### Work item
Each line from the one containing "This screenshot has" through the last line of the records below is to be set down exactly; the rest stays out.

### Data records
= = = = = = =

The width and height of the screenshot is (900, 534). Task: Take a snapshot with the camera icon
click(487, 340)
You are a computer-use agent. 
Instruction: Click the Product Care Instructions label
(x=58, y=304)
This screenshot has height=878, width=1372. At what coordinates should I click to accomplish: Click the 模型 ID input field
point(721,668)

= = = = = = =

### Solution for this problem
This screenshot has height=878, width=1372. At what coordinates should I click to accomplish: Click the 模型 ID input field
point(721,668)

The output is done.